As someone who works in the field, the blog is nice but it has a lot of CODEX fingerprints on it, and it's also very specific to the size of the model in question in a way that is not explicit from the blog until the very last section.

In general, for some reason CODEX loves CUDA-streams, it's the first optimization it goes for every time when writing GPU kernels. However in many cases this is not a bottleneck, it happens to be so here because the model in the blog is small (2.4ms FW-pass is tiny, and 9B params sit on a single GPU). Large models are closer to 30-40ms. The CPU-GPU sync is 1-2ms, when working on larger MoE models the scheduling of tokens in this way is much less important than for example scheduling of computation/communication or kernel optimization.

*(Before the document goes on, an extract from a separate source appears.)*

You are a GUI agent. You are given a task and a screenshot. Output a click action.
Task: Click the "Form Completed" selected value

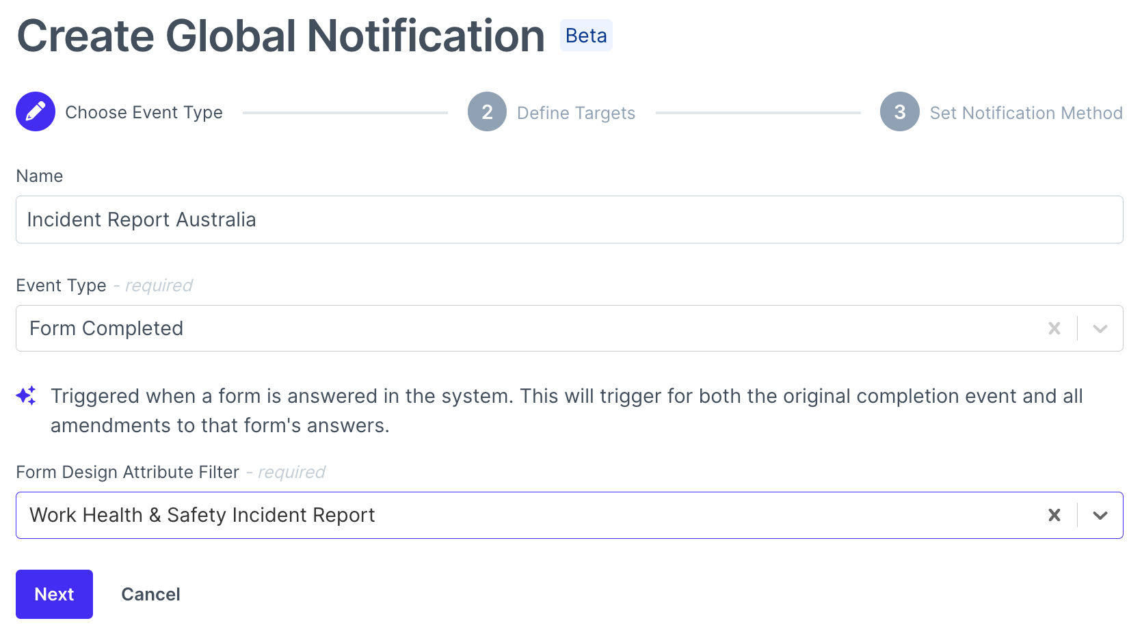click(x=107, y=328)
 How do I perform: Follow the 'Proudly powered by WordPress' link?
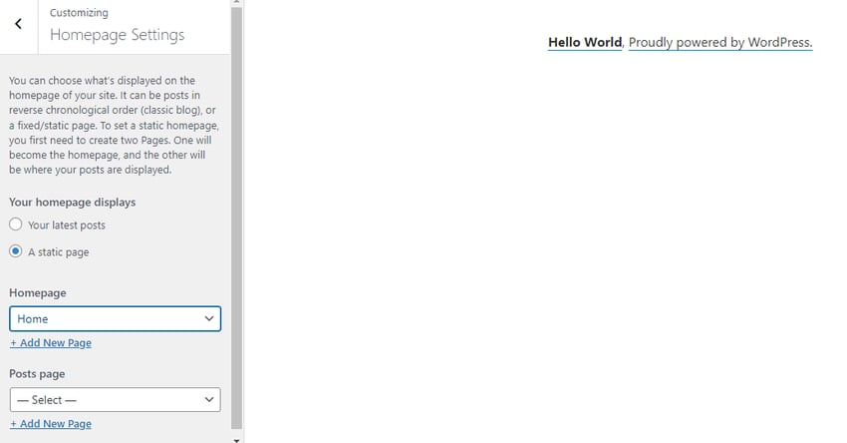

I wish the blog would state this at the start with the premise of what has been done, or show that this is indeed the bottleneck with some benchmarking. Otherwise is kind of overselling things imo.

▲

radq 4 hours ago | parent [-]

Appreciate you saying the blog was nice. Not sure what you mean by "CODEX fingerprints", but I'll engage with the other points. We work on small models, and our customers want real-time inference on modern GPUs. The sub-title says "near-realtime VLM inference". 20-30ms forward passes are a non-starter for these workloads.

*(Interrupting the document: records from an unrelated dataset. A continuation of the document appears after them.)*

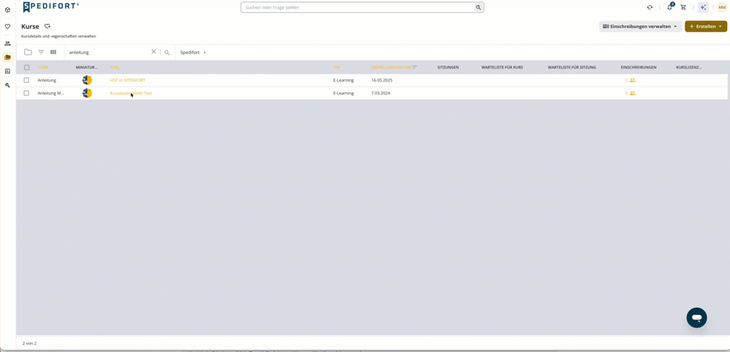Open the shopping cart icon
Screen dimensions: 730x352
pos(684,7)
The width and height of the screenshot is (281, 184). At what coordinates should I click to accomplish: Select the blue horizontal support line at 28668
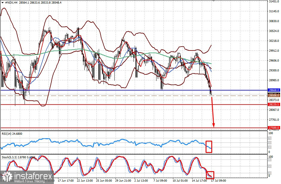(134, 90)
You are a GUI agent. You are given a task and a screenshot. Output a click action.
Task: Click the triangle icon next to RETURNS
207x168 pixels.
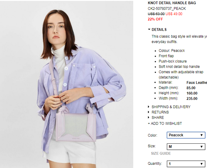tap(149, 112)
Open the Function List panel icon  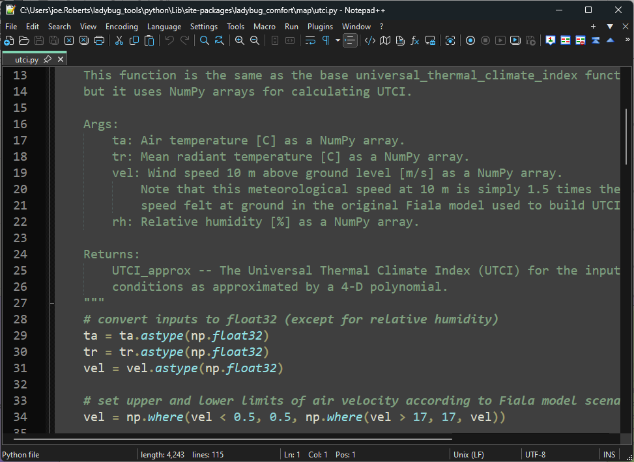414,40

If you scroll down to the section titled "A cost model for the bubble", you will find both benchmark results and us saying, "you get back anywhere from a few percent to a third; more the faster your accelerator/model is".

	▲	augment_me an hour ago \| parent [-]
		My comment is aimed to highlight that the "GPU Bubble" is frames as a general solution when it's not, its a specific bottleneck based on your model size. Your dont mention your model size anywhere, the reader has to infer it from the runtimes, and if they dont know the average forward pass of a model, well too bad, they will leave without understanding the actual trade-off. The benchmarks you point to in the section titled "A cost model for the bubble" dont include any CPU overheads or the T_block-T_pipe you mention, they just give the improvement %. In general, you answers here in the thread read as defensive and unhumble. They leave a sour taste of your company, you should consider how you engage with your audience.